Records contained in a dataset
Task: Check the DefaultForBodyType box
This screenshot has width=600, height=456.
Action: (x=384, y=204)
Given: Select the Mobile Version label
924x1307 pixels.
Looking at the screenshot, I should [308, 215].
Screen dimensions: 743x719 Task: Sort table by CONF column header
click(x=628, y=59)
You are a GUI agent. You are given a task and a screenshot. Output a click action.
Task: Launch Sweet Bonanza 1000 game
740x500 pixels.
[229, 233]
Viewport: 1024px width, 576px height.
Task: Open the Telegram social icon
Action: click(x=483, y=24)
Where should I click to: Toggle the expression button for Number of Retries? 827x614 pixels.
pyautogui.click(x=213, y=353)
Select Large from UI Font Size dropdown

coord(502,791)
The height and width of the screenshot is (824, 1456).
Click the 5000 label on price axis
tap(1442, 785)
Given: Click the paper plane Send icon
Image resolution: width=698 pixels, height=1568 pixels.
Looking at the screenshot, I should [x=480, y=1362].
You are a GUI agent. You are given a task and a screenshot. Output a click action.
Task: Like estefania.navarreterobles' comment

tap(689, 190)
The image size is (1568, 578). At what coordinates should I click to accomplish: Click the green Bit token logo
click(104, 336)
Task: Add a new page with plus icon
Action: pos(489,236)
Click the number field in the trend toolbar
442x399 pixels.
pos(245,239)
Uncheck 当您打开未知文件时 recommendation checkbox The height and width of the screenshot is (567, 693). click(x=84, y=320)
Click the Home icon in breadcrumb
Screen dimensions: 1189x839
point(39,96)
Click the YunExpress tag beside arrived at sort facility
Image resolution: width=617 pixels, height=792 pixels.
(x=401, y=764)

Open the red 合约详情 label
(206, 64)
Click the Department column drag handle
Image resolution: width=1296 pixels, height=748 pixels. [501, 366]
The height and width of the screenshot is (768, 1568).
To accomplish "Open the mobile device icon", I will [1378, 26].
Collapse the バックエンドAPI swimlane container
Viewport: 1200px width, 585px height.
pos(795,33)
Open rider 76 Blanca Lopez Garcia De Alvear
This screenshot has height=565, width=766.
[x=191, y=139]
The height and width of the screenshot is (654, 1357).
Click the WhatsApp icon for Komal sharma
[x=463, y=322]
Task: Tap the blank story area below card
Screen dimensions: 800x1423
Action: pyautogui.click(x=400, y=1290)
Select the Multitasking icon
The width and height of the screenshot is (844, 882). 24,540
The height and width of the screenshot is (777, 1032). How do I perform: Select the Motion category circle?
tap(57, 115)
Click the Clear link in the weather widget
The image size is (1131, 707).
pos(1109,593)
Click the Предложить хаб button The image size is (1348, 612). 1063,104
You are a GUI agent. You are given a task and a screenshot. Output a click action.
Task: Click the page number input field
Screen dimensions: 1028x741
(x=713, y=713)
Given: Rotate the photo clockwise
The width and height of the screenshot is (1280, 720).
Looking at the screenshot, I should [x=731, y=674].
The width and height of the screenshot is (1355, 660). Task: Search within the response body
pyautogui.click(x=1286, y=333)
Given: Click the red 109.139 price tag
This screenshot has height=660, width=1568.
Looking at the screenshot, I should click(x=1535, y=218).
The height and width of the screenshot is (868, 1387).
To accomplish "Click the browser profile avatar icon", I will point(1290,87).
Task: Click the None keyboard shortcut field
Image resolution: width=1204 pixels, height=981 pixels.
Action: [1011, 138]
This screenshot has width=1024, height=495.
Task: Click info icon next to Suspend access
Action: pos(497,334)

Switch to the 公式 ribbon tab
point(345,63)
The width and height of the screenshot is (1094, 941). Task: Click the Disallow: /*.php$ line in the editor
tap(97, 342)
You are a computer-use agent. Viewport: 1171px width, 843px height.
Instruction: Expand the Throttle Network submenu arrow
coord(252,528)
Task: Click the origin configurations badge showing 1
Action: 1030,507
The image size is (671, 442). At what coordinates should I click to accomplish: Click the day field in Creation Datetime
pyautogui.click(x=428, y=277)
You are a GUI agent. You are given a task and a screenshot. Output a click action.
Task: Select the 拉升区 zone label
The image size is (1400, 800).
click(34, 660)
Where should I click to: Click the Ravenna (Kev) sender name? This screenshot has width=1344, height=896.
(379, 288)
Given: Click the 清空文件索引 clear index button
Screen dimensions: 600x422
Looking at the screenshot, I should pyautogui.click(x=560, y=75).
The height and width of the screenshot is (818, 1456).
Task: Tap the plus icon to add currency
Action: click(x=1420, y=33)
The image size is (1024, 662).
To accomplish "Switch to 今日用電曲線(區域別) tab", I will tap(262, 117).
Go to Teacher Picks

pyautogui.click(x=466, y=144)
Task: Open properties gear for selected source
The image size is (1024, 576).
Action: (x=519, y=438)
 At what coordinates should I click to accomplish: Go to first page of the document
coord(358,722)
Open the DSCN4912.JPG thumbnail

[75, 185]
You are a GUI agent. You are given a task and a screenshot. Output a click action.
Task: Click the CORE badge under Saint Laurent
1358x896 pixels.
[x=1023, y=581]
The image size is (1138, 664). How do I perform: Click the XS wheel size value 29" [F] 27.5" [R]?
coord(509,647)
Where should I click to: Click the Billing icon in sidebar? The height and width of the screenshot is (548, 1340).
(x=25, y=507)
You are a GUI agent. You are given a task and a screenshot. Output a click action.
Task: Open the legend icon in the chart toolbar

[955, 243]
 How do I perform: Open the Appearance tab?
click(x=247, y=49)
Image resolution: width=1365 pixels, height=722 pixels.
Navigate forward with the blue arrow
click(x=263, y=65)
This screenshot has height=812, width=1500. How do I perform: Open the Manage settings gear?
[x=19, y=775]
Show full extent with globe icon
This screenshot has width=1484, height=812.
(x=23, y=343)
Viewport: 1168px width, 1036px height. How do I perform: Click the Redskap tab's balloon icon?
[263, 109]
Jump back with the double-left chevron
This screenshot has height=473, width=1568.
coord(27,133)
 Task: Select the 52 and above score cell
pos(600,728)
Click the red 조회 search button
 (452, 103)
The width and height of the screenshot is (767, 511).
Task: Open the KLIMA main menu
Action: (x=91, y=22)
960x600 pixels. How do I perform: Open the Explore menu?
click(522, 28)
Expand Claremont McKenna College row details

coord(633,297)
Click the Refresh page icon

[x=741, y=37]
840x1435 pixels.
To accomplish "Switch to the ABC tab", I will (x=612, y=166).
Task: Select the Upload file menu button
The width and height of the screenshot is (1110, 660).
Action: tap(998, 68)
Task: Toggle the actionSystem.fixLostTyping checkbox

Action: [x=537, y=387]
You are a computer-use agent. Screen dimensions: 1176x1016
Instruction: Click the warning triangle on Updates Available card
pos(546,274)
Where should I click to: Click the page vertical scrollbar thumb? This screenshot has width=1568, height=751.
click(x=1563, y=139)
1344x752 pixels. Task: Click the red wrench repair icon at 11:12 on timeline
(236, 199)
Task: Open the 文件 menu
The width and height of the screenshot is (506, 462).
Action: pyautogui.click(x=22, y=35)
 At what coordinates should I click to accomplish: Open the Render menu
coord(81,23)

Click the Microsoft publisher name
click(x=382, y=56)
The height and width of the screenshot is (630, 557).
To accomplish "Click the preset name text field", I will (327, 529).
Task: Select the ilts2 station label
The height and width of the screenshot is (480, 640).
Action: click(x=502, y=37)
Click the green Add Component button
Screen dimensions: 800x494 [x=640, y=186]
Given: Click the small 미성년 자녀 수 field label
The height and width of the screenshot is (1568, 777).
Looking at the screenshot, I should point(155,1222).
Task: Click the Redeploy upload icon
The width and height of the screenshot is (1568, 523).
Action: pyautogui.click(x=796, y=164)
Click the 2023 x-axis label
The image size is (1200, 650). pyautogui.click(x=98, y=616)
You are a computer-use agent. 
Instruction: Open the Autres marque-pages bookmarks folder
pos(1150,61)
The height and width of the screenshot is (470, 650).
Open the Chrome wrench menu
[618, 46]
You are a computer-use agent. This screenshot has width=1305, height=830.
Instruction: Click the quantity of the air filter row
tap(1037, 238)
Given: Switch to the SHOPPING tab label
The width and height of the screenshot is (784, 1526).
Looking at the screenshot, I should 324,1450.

→ WORK TASK
Among the records, find all lines that include the string "computer" and return them.

→ OUTPUT OF THE EXERCISE
You are a computer-use agent. Viewport: 1171px width, 843px height.
You are a computer-use agent. Screen dimensions: 1176x1016
You are a computer-use agent. 
You are a computer-use agent. This screenshot has width=1305, height=830.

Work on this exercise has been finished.